== Segment start ==

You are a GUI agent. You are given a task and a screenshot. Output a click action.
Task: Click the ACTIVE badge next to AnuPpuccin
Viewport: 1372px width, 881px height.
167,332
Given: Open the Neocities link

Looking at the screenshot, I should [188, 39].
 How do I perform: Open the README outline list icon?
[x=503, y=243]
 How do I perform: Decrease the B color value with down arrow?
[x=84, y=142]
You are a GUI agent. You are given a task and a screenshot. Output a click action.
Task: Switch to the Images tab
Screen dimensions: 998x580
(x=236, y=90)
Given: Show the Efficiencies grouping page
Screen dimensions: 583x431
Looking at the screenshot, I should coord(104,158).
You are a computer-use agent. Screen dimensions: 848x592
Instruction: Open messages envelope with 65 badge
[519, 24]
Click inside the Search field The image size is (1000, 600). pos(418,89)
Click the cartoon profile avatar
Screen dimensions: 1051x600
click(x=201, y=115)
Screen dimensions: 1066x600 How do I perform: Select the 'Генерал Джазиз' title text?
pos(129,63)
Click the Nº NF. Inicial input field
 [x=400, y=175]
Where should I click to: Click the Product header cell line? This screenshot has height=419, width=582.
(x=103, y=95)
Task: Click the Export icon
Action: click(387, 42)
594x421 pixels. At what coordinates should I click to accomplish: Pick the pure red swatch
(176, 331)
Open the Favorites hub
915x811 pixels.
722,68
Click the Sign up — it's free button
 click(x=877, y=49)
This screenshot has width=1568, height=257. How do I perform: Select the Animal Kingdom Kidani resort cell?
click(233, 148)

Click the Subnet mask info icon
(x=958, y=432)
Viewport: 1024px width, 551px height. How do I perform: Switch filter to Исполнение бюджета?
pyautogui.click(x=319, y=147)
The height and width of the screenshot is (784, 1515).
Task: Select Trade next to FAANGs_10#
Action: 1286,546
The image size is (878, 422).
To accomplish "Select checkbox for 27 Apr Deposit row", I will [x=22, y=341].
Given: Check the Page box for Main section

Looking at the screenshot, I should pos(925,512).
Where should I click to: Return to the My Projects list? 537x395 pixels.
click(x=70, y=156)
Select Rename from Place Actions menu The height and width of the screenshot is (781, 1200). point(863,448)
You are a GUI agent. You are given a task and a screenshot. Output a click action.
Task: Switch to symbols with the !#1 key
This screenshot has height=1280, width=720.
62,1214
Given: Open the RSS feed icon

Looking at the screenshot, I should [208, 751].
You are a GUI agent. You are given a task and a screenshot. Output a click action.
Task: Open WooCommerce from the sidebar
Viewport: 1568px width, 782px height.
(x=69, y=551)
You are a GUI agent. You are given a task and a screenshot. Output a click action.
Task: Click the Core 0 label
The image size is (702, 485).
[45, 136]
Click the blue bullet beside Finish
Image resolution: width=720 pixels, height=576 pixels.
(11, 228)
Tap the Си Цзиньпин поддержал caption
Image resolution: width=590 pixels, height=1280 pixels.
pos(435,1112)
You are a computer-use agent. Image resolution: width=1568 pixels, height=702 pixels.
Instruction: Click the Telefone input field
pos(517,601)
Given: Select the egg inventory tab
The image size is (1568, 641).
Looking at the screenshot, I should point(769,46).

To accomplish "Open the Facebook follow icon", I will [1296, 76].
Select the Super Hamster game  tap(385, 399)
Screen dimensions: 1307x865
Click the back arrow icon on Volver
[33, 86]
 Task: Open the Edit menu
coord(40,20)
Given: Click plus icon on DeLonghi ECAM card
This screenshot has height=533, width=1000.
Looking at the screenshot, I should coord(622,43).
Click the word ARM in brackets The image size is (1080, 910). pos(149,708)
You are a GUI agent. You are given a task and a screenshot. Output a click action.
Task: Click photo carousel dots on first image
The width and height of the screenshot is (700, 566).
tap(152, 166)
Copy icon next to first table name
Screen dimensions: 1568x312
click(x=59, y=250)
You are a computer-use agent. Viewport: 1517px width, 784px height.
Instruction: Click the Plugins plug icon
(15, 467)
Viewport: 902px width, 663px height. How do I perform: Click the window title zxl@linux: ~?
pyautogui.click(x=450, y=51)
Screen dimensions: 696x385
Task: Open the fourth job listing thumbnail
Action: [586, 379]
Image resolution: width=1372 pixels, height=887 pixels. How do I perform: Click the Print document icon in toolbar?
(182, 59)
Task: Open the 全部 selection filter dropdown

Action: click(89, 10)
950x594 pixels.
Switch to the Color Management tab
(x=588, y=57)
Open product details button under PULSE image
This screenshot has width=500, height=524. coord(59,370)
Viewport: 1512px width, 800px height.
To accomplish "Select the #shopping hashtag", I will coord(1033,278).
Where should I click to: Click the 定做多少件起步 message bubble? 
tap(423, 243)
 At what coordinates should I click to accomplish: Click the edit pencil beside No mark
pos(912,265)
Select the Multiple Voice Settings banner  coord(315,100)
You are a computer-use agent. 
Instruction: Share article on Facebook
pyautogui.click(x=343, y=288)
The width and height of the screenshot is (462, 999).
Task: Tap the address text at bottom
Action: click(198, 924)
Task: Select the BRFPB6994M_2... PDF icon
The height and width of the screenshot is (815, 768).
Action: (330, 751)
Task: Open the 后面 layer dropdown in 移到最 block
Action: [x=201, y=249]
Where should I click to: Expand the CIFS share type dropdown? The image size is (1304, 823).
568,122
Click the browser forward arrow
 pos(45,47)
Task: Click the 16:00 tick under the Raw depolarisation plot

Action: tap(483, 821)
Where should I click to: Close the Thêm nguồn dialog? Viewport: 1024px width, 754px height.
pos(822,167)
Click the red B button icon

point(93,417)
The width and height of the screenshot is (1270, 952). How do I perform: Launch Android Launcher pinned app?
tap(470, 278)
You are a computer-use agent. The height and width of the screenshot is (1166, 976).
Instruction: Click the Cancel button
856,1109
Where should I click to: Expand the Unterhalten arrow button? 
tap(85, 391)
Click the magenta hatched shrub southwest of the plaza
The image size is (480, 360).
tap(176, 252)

== Segment end ==

*WHAT THE TASK REQUIRES*
You are asked to copy all of the entries above exactly.

*PROBLEM SOLUTION*
You are a GUI agent. You are given a task and a screenshot. Output a click action.
Task: Click the ACTIVE badge next to AnuPpuccin
Viewport: 1372px width, 881px height.
167,332
Given: Open the Neocities link

Looking at the screenshot, I should [188, 39].
 How do I perform: Open the README outline list icon?
[x=503, y=243]
 How do I perform: Decrease the B color value with down arrow?
[x=84, y=142]
You are a GUI agent. You are given a task and a screenshot. Output a click action.
Task: Switch to the Images tab
Screen dimensions: 998x580
(x=236, y=90)
Given: Show the Efficiencies grouping page
Screen dimensions: 583x431
Looking at the screenshot, I should coord(104,158).
You are a computer-use agent. Screen dimensions: 848x592
Instruction: Open messages envelope with 65 badge
[519, 24]
Click inside the Search field The image size is (1000, 600). pos(418,89)
Click the cartoon profile avatar
Screen dimensions: 1051x600
click(x=201, y=115)
Screen dimensions: 1066x600 How do I perform: Select the 'Генерал Джазиз' title text?
pos(129,63)
Click the Nº NF. Inicial input field
 [x=400, y=175]
Where should I click to: Click the Product header cell line? This screenshot has height=419, width=582.
(x=103, y=95)
Task: Click the Export icon
Action: click(387, 42)
594x421 pixels. At what coordinates should I click to accomplish: Pick the pure red swatch
(176, 331)
Open the Favorites hub
915x811 pixels.
722,68
Click the Sign up — it's free button
 click(x=877, y=49)
This screenshot has width=1568, height=257. How do I perform: Select the Animal Kingdom Kidani resort cell?
click(233, 148)

Click the Subnet mask info icon
(x=958, y=432)
Viewport: 1024px width, 551px height. How do I perform: Switch filter to Исполнение бюджета?
pyautogui.click(x=319, y=147)
The height and width of the screenshot is (784, 1515).
Task: Select Trade next to FAANGs_10#
Action: 1286,546
The image size is (878, 422).
To accomplish "Select checkbox for 27 Apr Deposit row", I will [x=22, y=341].
Given: Check the Page box for Main section

Looking at the screenshot, I should pos(925,512).
Where should I click to: Return to the My Projects list? 537x395 pixels.
click(x=70, y=156)
Select Rename from Place Actions menu The height and width of the screenshot is (781, 1200). point(863,448)
You are a GUI agent. You are given a task and a screenshot. Output a click action.
Task: Switch to symbols with the !#1 key
This screenshot has height=1280, width=720.
62,1214
Given: Open the RSS feed icon

Looking at the screenshot, I should [208, 751].
You are a GUI agent. You are given a task and a screenshot. Output a click action.
Task: Open WooCommerce from the sidebar
Viewport: 1568px width, 782px height.
(x=69, y=551)
You are a GUI agent. You are given a task and a screenshot. Output a click action.
Task: Click the Core 0 label
The image size is (702, 485).
[45, 136]
Click the blue bullet beside Finish
Image resolution: width=720 pixels, height=576 pixels.
(11, 228)
Tap the Си Цзиньпин поддержал caption
Image resolution: width=590 pixels, height=1280 pixels.
pos(435,1112)
You are a computer-use agent. Image resolution: width=1568 pixels, height=702 pixels.
Instruction: Click the Telefone input field
pos(517,601)
Given: Select the egg inventory tab
The image size is (1568, 641).
Looking at the screenshot, I should point(769,46).

To accomplish "Open the Facebook follow icon", I will [1296, 76].
Select the Super Hamster game  tap(385, 399)
Screen dimensions: 1307x865
Click the back arrow icon on Volver
[33, 86]
 Task: Open the Edit menu
coord(40,20)
Given: Click plus icon on DeLonghi ECAM card
This screenshot has height=533, width=1000.
Looking at the screenshot, I should coord(622,43).
Click the word ARM in brackets The image size is (1080, 910). pos(149,708)
You are a GUI agent. You are given a task and a screenshot. Output a click action.
Task: Click photo carousel dots on first image
The width and height of the screenshot is (700, 566).
tap(152, 166)
Copy icon next to first table name
Screen dimensions: 1568x312
click(x=59, y=250)
You are a computer-use agent. Viewport: 1517px width, 784px height.
Instruction: Click the Plugins plug icon
(15, 467)
Viewport: 902px width, 663px height. How do I perform: Click the window title zxl@linux: ~?
pyautogui.click(x=450, y=51)
Screen dimensions: 696x385
Task: Open the fourth job listing thumbnail
Action: [586, 379]
Image resolution: width=1372 pixels, height=887 pixels. How do I perform: Click the Print document icon in toolbar?
(182, 59)
Task: Open the 全部 selection filter dropdown

Action: click(89, 10)
950x594 pixels.
Switch to the Color Management tab
(x=588, y=57)
Open product details button under PULSE image
This screenshot has width=500, height=524. coord(59,370)
Viewport: 1512px width, 800px height.
To accomplish "Select the #shopping hashtag", I will coord(1033,278).
Where should I click to: Click the 定做多少件起步 message bubble? 
tap(423, 243)
 At what coordinates should I click to accomplish: Click the edit pencil beside No mark
pos(912,265)
Select the Multiple Voice Settings banner  coord(315,100)
You are a computer-use agent. 
Instruction: Share article on Facebook
pyautogui.click(x=343, y=288)
The width and height of the screenshot is (462, 999).
Task: Tap the address text at bottom
Action: click(198, 924)
Task: Select the BRFPB6994M_2... PDF icon
The height and width of the screenshot is (815, 768).
Action: (330, 751)
Task: Open the 后面 layer dropdown in 移到最 block
Action: [x=201, y=249]
Where should I click to: Expand the CIFS share type dropdown? The image size is (1304, 823).
568,122
Click the browser forward arrow
 pos(45,47)
Task: Click the 16:00 tick under the Raw depolarisation plot

Action: tap(483, 821)
Where should I click to: Close the Thêm nguồn dialog? Viewport: 1024px width, 754px height.
pos(822,167)
Click the red B button icon

point(93,417)
The width and height of the screenshot is (1270, 952). How do I perform: Launch Android Launcher pinned app?
tap(470, 278)
You are a computer-use agent. The height and width of the screenshot is (1166, 976).
Instruction: Click the Cancel button
856,1109
Where should I click to: Expand the Unterhalten arrow button? 
tap(85, 391)
Click the magenta hatched shrub southwest of the plaza
The image size is (480, 360).
tap(176, 252)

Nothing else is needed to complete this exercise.